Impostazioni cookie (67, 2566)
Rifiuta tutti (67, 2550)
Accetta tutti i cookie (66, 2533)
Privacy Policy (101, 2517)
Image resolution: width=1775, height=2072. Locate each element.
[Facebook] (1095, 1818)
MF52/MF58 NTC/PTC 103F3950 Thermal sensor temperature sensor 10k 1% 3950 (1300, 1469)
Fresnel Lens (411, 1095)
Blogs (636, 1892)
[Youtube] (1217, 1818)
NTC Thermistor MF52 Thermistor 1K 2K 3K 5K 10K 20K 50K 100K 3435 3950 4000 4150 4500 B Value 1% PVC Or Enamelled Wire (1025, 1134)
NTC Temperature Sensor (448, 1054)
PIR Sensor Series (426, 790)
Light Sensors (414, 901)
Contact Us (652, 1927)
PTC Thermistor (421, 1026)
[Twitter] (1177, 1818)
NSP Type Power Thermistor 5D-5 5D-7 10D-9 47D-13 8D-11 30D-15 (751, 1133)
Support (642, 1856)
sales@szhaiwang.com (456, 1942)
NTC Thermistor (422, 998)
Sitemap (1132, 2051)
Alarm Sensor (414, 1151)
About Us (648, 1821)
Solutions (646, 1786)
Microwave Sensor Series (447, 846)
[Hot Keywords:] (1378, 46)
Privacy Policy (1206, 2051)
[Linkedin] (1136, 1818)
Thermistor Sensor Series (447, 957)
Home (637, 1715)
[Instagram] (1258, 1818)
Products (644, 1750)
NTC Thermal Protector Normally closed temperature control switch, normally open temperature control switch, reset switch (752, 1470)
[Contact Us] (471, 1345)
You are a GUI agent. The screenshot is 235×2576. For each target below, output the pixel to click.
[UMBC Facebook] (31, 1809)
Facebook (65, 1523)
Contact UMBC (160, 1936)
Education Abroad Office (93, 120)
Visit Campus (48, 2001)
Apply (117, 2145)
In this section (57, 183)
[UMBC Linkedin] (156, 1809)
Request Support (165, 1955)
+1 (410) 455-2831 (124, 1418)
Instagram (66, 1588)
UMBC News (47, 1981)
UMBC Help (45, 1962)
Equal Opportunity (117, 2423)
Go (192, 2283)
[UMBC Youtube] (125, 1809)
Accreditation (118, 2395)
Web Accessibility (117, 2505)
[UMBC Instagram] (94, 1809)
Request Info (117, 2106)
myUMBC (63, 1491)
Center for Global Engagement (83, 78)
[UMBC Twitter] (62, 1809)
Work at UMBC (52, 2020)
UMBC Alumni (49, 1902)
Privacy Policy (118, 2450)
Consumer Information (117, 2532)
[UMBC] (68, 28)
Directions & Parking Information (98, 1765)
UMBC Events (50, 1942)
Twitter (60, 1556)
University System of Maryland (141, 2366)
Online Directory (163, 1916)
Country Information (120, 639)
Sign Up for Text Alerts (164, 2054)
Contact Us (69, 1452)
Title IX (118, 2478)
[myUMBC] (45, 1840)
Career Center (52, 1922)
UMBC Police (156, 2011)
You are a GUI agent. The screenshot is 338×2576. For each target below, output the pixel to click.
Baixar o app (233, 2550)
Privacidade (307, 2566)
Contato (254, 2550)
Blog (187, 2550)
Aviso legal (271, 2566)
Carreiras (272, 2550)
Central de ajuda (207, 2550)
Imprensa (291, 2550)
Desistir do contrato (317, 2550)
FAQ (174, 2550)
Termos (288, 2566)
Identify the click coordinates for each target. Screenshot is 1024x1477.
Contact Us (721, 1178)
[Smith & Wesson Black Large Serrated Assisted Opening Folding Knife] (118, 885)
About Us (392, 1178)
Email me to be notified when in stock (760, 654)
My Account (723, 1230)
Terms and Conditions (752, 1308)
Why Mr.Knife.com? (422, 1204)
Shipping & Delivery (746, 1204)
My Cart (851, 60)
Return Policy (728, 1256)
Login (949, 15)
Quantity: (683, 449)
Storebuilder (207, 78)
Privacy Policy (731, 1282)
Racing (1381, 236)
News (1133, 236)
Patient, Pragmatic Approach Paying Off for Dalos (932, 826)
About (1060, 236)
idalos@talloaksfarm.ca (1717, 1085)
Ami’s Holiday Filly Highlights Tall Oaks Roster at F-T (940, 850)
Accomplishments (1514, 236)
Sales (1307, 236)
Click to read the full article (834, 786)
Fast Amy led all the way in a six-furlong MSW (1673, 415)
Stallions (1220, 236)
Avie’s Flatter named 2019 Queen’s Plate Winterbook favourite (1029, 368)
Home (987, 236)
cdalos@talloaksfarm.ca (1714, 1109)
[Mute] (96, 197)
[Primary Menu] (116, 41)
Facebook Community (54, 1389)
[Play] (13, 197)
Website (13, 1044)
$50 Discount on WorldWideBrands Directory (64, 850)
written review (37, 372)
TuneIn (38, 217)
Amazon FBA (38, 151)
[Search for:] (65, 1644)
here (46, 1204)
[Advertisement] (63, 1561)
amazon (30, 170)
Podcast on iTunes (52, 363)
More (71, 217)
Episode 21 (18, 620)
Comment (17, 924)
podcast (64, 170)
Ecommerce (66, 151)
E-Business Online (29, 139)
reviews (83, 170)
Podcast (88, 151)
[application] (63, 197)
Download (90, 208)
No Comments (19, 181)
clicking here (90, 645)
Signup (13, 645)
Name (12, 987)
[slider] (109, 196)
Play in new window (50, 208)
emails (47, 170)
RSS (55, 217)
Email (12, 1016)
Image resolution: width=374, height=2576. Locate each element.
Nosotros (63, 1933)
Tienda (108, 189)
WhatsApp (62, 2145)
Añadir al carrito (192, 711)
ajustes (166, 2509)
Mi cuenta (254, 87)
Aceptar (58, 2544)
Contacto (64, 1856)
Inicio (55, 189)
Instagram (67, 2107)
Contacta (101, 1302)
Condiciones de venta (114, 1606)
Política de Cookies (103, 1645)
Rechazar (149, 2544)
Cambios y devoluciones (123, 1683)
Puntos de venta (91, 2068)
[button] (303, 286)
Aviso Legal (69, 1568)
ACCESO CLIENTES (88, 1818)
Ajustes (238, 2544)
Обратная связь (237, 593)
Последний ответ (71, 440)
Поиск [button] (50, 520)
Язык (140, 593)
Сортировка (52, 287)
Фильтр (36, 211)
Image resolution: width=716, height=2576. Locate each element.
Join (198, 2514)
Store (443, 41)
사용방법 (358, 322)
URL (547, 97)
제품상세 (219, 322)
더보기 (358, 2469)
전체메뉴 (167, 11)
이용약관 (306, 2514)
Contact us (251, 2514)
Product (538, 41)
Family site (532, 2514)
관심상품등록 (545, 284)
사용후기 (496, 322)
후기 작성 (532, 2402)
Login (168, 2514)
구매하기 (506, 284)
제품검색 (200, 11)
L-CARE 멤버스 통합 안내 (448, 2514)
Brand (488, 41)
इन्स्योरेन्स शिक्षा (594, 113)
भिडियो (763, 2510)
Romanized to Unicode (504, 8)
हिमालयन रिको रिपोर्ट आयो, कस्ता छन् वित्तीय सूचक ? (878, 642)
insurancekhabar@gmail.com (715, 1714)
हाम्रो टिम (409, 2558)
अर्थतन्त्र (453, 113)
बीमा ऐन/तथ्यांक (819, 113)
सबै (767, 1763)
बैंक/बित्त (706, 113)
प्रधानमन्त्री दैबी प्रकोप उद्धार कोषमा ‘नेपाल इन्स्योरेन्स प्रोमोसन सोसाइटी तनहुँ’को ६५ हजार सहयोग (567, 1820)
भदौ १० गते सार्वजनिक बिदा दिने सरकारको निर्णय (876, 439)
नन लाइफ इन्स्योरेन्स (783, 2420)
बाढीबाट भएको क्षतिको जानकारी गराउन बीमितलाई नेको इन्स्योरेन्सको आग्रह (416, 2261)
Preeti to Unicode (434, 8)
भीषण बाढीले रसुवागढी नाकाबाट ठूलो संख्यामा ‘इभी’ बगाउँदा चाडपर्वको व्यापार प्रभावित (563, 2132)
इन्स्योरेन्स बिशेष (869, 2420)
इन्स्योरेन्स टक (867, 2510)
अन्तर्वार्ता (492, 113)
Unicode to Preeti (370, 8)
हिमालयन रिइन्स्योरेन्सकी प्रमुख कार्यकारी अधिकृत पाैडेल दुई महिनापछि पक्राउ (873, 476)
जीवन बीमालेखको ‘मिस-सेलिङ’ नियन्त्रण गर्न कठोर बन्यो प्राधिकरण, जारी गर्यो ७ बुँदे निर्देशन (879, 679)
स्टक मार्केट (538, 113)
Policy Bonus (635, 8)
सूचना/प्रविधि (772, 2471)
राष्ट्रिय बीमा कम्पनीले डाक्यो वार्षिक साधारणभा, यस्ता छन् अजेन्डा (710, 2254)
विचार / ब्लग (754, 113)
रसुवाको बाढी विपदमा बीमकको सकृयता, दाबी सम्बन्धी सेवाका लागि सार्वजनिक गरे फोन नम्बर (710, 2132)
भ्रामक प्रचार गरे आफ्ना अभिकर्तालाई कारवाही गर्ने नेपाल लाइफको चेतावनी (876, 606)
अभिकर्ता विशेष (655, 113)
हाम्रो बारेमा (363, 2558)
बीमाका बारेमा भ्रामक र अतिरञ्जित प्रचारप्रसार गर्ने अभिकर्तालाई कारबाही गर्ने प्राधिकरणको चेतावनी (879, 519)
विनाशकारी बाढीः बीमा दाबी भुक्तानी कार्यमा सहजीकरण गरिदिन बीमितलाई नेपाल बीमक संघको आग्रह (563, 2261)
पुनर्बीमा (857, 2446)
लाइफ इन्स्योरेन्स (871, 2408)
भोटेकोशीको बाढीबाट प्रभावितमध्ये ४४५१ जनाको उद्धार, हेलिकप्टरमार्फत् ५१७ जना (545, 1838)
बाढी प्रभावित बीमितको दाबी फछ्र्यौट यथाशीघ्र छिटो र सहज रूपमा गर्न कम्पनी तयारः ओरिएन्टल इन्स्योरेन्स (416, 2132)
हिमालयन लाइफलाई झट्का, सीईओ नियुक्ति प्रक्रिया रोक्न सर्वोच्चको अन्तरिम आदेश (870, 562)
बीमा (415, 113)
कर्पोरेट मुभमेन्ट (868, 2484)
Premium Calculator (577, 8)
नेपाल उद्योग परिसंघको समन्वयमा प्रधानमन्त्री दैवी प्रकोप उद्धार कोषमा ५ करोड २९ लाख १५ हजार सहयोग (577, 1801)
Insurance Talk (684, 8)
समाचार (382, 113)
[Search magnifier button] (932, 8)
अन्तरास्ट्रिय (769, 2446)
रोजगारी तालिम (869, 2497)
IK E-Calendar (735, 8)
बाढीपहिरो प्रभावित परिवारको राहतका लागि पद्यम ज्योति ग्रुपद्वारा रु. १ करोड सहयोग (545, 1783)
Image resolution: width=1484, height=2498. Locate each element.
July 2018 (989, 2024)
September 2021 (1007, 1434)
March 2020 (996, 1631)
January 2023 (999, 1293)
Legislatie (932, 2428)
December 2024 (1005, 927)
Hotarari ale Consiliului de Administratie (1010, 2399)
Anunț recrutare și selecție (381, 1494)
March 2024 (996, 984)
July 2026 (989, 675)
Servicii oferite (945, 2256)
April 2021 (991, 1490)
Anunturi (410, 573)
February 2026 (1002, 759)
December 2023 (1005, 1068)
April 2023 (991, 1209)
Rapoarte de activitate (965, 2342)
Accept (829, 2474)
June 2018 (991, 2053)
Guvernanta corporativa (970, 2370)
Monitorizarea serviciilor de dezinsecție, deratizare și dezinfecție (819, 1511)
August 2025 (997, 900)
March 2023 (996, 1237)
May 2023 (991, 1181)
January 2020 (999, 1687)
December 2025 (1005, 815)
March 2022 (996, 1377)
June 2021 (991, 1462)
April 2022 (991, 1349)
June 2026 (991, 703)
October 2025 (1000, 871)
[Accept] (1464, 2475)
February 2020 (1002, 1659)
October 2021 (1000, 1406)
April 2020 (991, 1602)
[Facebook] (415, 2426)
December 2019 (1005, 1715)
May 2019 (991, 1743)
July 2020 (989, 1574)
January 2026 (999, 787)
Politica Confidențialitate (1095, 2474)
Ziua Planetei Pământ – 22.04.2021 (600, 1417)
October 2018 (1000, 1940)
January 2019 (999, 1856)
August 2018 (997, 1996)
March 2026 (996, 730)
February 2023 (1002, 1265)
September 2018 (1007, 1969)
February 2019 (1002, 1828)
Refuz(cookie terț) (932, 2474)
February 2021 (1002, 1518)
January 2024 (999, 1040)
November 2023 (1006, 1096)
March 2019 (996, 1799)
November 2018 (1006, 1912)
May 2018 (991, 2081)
****************
> [TASK OBJECTIVE]:
Only the lines containing "venta" are needed; pull them out of the listing.

> [TASK OUTPUT]:
Condiciones de venta (114, 1606)
Puntos de venta (91, 2068)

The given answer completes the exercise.